Ron said:
... Bob and Jimmy are talkin bout the distinction while Fred's talkin
reification. [AND] Where Bob states simply that the discrepancy has value,
Fred seems to cast a rather dour atmosphere in regards to the rendering of one
from the many and
doesn't really seem to value the disecrepancy as much as reacting to the
monistic dominance of values of his day. I see Bob employing the descrepancy
in a useful manner while Fred's more of a deconstructionist.
dmb says:
It's pretty clear that they're all talking about the problem of reification.
Fred complains about the "original model" of Honesty or the Leaf. But in other
contexts we know that Fred, Will and Bob all take sides with the Sophists and
otherwise oppose the "vicious intellectualism" of Plato and Socrates. Plato
took the idea of the good from the Sophists and tried to encapsulate it in a
"fixed and eternal" Form, the Form of the Good. He also did this with Justice,
Truth, Beauty but not, apparently with things like leaves or hair. I guess they
are noble enough to deserve their own Forms, or something. Anyway, in this
particular context we can see that Will and Bob are talking about the
reification problem with subjects and objects, which are more consequential
examples of reified concepts. The sentence I originally posted from them
("There must always be a discrepancy between concepts and reality,..") is just
a condensed version of the sentences that come before it, Pirsig says.
Check it out...
As Pirsig describes it, James's radical empiricism says...

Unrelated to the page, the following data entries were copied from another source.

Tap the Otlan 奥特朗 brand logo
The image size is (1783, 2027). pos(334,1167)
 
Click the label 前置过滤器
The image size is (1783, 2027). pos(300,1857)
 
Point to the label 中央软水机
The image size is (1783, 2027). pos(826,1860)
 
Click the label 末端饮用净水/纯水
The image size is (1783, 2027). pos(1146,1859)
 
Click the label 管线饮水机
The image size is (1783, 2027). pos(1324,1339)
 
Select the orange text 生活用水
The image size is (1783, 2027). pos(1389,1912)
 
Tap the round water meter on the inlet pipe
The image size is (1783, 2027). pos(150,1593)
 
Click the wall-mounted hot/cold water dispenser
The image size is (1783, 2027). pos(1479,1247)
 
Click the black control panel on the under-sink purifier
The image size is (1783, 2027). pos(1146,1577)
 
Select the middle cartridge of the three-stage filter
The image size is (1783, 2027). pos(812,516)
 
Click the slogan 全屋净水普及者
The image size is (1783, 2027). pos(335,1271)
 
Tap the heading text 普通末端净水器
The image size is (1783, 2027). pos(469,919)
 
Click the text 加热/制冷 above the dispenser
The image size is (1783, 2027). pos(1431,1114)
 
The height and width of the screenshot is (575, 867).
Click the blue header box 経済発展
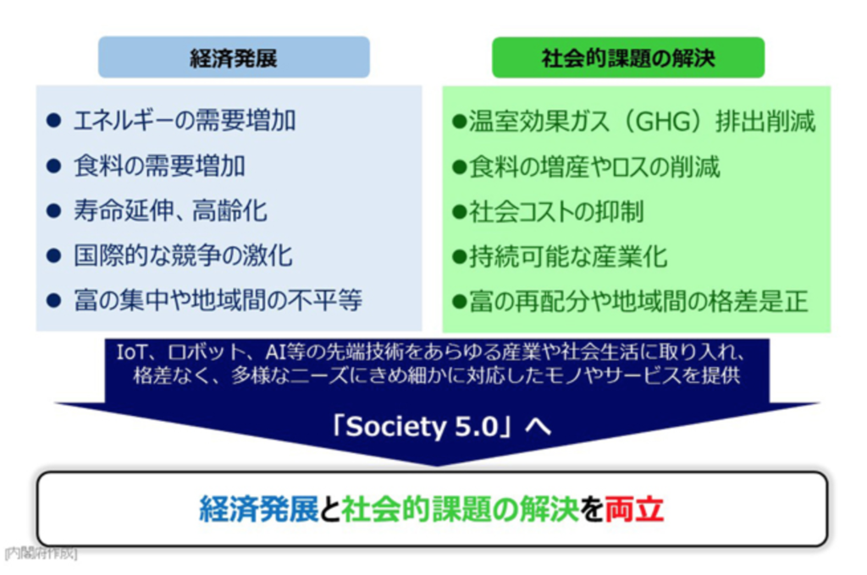(234, 58)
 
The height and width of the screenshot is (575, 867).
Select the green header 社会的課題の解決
(628, 58)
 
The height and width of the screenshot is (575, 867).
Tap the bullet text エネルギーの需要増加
(185, 120)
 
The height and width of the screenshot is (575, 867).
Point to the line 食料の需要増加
(159, 166)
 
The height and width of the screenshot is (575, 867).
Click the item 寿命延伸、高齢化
(170, 211)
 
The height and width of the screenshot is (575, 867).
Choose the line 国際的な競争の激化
(183, 255)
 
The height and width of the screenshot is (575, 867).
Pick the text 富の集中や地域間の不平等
(218, 300)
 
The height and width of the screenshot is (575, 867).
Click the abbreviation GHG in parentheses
(664, 122)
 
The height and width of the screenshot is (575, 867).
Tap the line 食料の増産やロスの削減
(594, 167)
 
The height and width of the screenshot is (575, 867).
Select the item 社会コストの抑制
(556, 211)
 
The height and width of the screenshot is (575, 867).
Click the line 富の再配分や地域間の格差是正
(638, 302)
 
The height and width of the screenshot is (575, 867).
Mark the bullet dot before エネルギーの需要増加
(53, 120)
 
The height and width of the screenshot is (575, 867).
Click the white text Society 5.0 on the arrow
(422, 426)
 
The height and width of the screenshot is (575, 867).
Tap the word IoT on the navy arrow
(128, 352)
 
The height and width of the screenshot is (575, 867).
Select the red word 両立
(634, 509)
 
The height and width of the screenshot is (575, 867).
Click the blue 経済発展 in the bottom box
(259, 509)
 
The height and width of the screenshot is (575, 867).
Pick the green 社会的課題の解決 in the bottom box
(460, 509)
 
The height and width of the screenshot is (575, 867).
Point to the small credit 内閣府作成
(41, 554)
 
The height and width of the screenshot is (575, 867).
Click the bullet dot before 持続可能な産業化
(460, 257)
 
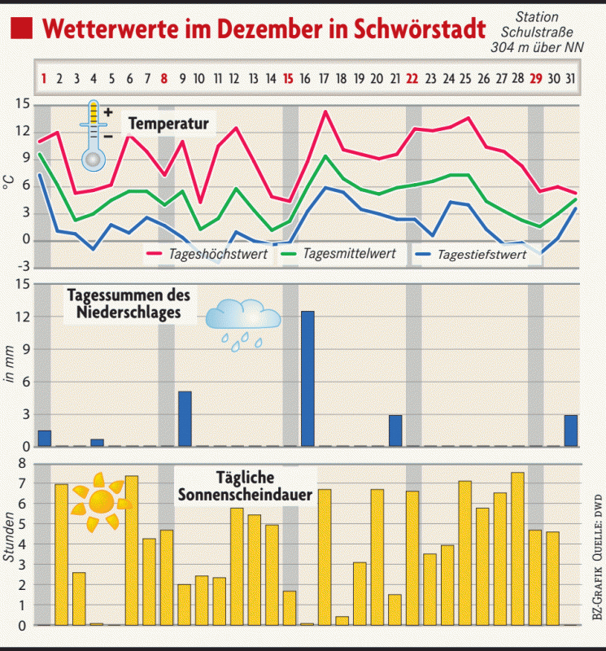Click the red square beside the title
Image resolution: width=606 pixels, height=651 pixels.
pos(22,29)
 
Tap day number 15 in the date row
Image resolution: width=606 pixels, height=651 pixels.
pos(288,79)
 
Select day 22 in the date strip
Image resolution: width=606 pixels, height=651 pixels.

"...subjects and objects are not the starting points of experience. Subjects
and objects are secondary. They are concepts derived from something more
fundamental which he described as 'the immediate flux of life which furnishes
the material to our later reflection with its conceptual categories'. In this
basic flux of experience the distinctions of reflective thought, such as those
between consciousness and content, subject and object, mind and matter have not
yet emerged in the forms which we make them. Pure experience cannot be called
either physical or psychical. It logically proceeds this distinction. In his
last unfinished work, Some Problems in Philosophy, James had condensed this
description to a single sentence: 'There must always be a discrepancy between
concepts and reality, because the former are static and discontinuous, while
the latter is dynamic and flowing.' Here James had chosen exactly the same
words Phaedrus had used for the basic subdivision of the Metaph
ysics of Quality."
When concepts are reified, they are treated as MORE than concepts. They are
taken as MORE real than the empirical reality from which they were derived in
the first place. They are taken as the starting points of reality, as
ontologically primary. The MOQ re-asserts the primacy of the experiential
reality itself and says that concepts are always secondary, always derived from
that primary empirical reality, from the experiential flux. This pre-conceptual
experience is starting point of reality for all these guys.
As Charlene Seigfried puts it, paraphrasing William James, "abstractionism had
become vicious already with Socrates and Plato, who deified conceptualization
and denigrated the ever-changing flow of experience, thus forgetting and
falsifying the origin of concepts as humanly constructed extracts from the
temporal flux." (William James's Radical Reconstruction of Philosophy, 379.)
In other words, the problem is taking ideas as something MORE than man-made
concepts and forgetting that they were extracted from the flux of human
experience in first place. The problem is NOT seeing that man is a participant
in the creation of all things, NOT seeing that our reality is an evolved
construction of our own making. Instead, says Plato and Kant and every
viciously intellectual philosopher, reality is beyond our dirty old temporal,
sensible life. We're all stuck in a cave and the real reality is beyond this
world of appearances, beyond our experience. The MOQ gives that notion a big
fat raspberry. It says experience IS reality. All that talk about forms and
substances and essences is a bunch of nonsense. The ever-changing flow of
experience is not a crypto-religious metaphysical abstraction, Pirsig says, it
is reality itself. And our ideas function well in relation to that (and in
relation to all other relevant ideas) or they aren't any good.